A few days ago Beard was telling me about a conversation he’d had with some of his man buddies about their children.  One man’s daughter had just begun to eat baby food, and the other was enlightening him about the different stages and different types of containers that baby food comes in.  They laughed shortly about the weird pureed foods that come in jars, and apparently, my husband was fighting his judgmental disposition from writing itself all over his face.

You see, we are baby food snobs.  There are no two ways about it.

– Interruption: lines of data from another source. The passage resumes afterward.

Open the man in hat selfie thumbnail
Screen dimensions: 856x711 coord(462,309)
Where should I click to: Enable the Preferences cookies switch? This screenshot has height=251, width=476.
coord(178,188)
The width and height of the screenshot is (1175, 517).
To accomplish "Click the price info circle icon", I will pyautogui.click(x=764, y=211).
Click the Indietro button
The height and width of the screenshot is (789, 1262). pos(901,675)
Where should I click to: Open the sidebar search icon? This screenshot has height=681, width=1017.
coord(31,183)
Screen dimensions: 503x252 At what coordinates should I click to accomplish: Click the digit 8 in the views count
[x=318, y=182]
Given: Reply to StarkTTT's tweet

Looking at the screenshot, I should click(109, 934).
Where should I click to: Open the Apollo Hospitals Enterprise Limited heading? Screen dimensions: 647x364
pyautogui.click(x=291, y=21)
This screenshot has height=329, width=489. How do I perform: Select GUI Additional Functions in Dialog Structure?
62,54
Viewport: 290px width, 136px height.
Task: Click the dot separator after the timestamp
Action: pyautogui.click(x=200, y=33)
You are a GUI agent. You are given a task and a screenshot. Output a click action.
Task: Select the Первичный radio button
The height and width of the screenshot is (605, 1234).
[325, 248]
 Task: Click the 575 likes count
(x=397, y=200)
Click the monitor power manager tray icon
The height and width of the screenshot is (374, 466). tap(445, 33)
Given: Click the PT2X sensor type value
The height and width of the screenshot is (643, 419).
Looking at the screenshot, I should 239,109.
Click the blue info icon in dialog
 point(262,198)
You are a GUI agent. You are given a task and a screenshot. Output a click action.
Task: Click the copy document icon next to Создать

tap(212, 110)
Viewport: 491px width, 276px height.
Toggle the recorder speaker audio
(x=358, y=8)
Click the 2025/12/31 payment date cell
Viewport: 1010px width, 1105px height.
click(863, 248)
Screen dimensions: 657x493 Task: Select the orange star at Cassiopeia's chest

When we found out we were going to have Bitsy Girl, my mother gifted us with the very food processor she used to make my baby food.  (Yes, this appliance is over 20 years old and still works like a dream.)  She explained that I never ate jarred “baby food”; instead she and my father would puree already cooked foods to feed to baby me.  Newly pregnant, I hadn’t really considered anything along these lines; I was more focused on labor and delivery than what I would be feeding this little child over a year from then.

As we grew more accustomed to the idea of parenthood, Beard and I researched things we would like to do for our children, and the topic of baby food came up again.  This time we were paying better attention.  With lots of advice from my mom, the instructor of our birthing class, and an excellent book called Super Baby Food, we felt that we were armed and ready to take on making all of our daughter’s food.

At almost 15 months old, Bitsy Girl has never eaten baby food from a jar or package.  We have literally made all of her food.  Of this, we are both very proud.  And a bit snobbish.

Why did we choose to make our own baby food?

First and foremost, we made this decision because we would know exactly what was in our daughter’s food at each meal.  If we made her food there would be no hidden preservatives.  Foods could be as fresh as we’d like.

Another factor for us was cost.  I tend to be a little bit of a budget freak (hey, we’re still paying off student loans!), so I try to shave little bits out of our budget if possible.  And the fact is that jarred baby food can get very expensive, especially if you are going to buy organic and natural.  A typical jar of baby food vegetables, let’s say carrots, costs between $0.50 and $1.  I could easily buy a pound of organic carrots at the grocery store or farmer’s market for $1.50 and make about 20 – 25 servings of pureed carrots.  It just didn’t make sense to me to purchase something I could so easily make at home at a lower cost.

How did we make our own baby food?

Some baby foods are more difficult than others to make.  Most vegetables and some fruits can be easily pureed after being steamed or boiled.  Foods like carrots, spinach, sweet potatoes, apples, pears, potatoes, peas, green beans, and more fall into this category.  We simply cooked a portion of the food without salt or sugar, then put it in our food processor and let it do its thing.  We would add enough water to food to make a thin puree for Bitsy Girl when she was very young, and as she grew older and more used to food, we would use less water, allowing her more of a mashed food.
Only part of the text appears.